Derek Michael Coombs (12 August 1931 – 30 December 2014) was a British Conservative politician. He was Member of Parliament for Birmingham Yardley from 1970 to 1974, when he lost to Labour's Sydney Tierney. He was subsequently a businessman, and later he was chairman of Prospect magazine.

Family
Coombs married twice, first, in Q. 1, 1959 in Sutton Coldfield, to the elder sister  Patricia  (b. Leeds North, Q4, 1930) of Peter O'Toole, by whom he had two sons, Sian (b. Q1, 1967) and Fiann (b. Q4, 1968).  Coombs is survived by his second wife, actress Jennifer Lonsdale, mother of his sons Jack and Adam, see below.

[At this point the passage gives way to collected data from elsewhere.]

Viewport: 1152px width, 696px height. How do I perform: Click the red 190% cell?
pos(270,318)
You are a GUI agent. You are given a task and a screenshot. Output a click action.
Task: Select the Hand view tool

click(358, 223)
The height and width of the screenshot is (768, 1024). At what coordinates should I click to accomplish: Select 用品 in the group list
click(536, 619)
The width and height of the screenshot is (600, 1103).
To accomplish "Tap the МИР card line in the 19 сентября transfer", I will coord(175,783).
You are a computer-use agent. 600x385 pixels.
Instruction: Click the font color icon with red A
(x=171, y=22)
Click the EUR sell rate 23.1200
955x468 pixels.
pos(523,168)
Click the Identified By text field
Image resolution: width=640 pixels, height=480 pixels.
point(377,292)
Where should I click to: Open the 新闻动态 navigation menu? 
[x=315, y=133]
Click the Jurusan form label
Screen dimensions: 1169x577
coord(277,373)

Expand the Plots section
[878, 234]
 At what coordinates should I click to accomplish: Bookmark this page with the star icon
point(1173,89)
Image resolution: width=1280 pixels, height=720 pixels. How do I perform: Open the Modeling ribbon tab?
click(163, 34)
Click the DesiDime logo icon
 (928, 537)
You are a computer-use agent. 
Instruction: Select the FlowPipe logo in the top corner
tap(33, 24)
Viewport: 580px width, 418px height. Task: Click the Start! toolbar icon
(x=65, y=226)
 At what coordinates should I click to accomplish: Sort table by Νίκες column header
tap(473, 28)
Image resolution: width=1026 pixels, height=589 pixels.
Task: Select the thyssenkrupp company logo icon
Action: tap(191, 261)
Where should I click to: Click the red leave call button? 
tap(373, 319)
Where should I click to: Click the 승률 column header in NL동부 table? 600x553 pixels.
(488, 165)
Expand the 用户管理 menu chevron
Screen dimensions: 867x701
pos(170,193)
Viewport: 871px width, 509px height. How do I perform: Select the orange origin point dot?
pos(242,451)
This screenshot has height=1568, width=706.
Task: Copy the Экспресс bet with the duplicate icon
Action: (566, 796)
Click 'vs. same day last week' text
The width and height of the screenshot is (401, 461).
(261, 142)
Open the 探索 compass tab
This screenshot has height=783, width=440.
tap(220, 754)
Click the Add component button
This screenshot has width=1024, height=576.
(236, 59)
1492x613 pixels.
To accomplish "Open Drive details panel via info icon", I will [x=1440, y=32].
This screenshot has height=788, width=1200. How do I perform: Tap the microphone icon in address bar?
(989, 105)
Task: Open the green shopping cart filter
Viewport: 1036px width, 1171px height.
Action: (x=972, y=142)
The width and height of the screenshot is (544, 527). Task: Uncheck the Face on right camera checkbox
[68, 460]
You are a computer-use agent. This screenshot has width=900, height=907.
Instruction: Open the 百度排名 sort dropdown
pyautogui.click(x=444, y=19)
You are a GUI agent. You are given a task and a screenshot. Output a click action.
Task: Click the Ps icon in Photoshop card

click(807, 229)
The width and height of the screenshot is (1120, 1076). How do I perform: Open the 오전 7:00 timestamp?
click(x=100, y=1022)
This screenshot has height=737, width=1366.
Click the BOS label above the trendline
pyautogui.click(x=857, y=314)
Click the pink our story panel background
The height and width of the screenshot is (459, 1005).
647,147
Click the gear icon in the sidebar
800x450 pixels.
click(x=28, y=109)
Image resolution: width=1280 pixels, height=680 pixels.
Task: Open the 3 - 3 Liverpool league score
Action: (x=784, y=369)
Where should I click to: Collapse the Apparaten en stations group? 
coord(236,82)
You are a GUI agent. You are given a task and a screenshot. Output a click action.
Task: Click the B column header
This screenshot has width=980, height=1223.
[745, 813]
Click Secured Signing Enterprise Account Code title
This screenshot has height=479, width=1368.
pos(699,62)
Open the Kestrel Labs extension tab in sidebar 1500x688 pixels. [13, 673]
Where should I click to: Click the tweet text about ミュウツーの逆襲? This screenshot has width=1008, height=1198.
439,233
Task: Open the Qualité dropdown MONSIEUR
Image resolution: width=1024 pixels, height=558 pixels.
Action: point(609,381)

In 2010 his youngest son Adam, having just left Bryanston School, died of an accidental drug overdose in the hilltown of Manali, in India's Valley of the Gods, while on his gap year, before he was due to begin a philosophy degree course at Manchester University.

For about the last 11 of his 83 years Coombs suffered from progressive dementia.  He lived at Stepleton House, near Iwerne Courtney (Shroton) in Dorset, and in Chelsea, London. A well-attended memorial service was held in Blandford Forum Parish Church on Saturday, 31 January 2015, followed by a function in the Blandford Forum Corn Exchange.

Prospect magazine
Coombs, who once tried to buy the New Statesman, was Chairman of Prospect, the intellectual monthly magazine founded in 1995 by Coombs and by former Financial Times journalist David Goodhart, who edited it.  Coombs pumped £350,000 into the venture.  He had a regular column "Chairman's Corner" until 2005.  in 2008, George Robinson, a director of London-based hedge fund Sloane Robinson Investment Management, and Peter Hall, of boutique fund manager Hunter Hall, each acquired 26% of the title after Coombs, the magazine's chairman and largest shareholder, sold his 40% stake.

Business connections
In the 1950s, Coombs attempted, but failed, to acquire the film rights for the first four James Bond novels.

The Coombs family still owns the Bank and Insurance provider S & U plc, which specialises in pay-day loans and motor insurance for people with poor credit rating. Derek Coombs receives an estimated payment of around £120,000 per annum from the company in lieu of a pension arrangement  
S&U operates under the LoansAtHome4U and Advantage Finance brands, and the Coombs family still has influence.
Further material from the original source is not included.